- **WHAT TO DO**: Search the records for lines that contain the word "υψηλή". Copy them all.

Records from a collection
○ ○ ○ ○ ○ ○ ○

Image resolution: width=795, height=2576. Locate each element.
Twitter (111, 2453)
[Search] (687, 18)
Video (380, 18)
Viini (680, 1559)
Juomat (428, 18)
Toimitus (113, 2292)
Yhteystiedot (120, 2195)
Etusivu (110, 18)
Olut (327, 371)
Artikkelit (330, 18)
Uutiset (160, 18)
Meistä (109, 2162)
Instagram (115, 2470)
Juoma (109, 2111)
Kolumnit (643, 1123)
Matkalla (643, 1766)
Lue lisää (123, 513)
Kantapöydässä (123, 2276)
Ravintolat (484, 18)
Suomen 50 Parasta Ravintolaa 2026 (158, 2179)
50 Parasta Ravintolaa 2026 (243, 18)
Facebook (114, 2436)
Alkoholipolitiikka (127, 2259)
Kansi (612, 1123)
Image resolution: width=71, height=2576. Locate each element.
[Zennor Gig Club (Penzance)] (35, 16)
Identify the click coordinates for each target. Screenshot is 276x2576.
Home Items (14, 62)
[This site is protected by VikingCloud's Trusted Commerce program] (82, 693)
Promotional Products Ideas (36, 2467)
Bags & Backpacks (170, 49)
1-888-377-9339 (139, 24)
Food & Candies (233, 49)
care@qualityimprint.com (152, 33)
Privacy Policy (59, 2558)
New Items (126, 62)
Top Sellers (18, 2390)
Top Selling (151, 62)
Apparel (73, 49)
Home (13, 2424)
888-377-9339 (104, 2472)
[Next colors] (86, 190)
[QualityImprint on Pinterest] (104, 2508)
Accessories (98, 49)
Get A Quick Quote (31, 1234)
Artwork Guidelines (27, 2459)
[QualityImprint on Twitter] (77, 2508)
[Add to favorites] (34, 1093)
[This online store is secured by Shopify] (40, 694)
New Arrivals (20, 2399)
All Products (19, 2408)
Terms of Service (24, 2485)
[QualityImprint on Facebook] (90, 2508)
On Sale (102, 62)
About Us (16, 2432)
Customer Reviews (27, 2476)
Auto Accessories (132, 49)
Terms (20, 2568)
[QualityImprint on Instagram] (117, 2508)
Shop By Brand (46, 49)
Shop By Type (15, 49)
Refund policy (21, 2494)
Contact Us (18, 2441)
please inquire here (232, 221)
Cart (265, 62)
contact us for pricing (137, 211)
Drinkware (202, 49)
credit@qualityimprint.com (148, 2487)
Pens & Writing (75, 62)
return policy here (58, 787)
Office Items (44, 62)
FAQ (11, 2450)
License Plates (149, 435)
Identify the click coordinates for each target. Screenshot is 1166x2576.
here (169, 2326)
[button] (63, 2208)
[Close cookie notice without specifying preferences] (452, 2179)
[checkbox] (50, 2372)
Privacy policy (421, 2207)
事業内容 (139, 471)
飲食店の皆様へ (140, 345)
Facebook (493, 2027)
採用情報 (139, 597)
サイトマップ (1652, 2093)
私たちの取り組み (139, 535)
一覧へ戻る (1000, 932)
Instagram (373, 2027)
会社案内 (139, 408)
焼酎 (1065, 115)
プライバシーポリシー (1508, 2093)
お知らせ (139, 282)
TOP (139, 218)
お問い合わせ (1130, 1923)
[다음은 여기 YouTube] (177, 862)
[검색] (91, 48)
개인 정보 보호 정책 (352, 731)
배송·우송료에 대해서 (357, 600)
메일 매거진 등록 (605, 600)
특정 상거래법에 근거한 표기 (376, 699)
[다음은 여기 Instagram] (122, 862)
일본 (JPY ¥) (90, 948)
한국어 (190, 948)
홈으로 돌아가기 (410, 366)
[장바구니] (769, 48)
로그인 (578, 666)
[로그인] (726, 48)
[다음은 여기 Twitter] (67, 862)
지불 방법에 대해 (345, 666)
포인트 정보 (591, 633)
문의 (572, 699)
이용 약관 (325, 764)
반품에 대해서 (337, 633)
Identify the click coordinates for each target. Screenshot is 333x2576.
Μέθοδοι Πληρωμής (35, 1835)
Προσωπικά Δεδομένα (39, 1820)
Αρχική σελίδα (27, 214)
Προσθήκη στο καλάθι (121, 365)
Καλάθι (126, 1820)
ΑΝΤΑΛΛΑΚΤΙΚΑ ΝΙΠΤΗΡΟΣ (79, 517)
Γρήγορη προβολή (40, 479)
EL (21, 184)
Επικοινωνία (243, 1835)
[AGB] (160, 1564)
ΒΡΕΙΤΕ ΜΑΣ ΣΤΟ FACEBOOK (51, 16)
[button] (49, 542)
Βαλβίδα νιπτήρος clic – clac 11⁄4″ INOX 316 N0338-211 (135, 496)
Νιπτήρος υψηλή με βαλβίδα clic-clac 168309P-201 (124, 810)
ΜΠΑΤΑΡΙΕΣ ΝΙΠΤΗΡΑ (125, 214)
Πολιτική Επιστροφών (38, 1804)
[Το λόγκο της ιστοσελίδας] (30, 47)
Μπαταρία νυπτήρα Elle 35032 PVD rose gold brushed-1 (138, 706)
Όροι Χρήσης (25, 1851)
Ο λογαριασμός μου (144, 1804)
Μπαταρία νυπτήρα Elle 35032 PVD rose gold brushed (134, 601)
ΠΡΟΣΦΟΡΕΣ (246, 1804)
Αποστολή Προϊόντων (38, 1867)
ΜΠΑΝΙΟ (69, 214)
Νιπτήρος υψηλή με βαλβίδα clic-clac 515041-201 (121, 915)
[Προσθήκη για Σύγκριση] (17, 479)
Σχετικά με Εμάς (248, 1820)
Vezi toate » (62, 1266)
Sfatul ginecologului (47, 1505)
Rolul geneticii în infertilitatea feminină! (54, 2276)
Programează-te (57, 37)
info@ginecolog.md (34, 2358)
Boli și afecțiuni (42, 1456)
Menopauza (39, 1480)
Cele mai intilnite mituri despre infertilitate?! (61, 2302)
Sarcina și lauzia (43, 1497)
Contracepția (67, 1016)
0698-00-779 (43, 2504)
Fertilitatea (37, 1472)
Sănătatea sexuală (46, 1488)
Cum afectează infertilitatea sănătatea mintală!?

○ ○ ○ ○ ○ ○ ○

- **REPLY**:
Νιπτήρος υψηλή με βαλβίδα clic-clac 168309P-201 (124, 810)
Νιπτήρος υψηλή με βαλβίδα clic-clac 515041-201 (121, 915)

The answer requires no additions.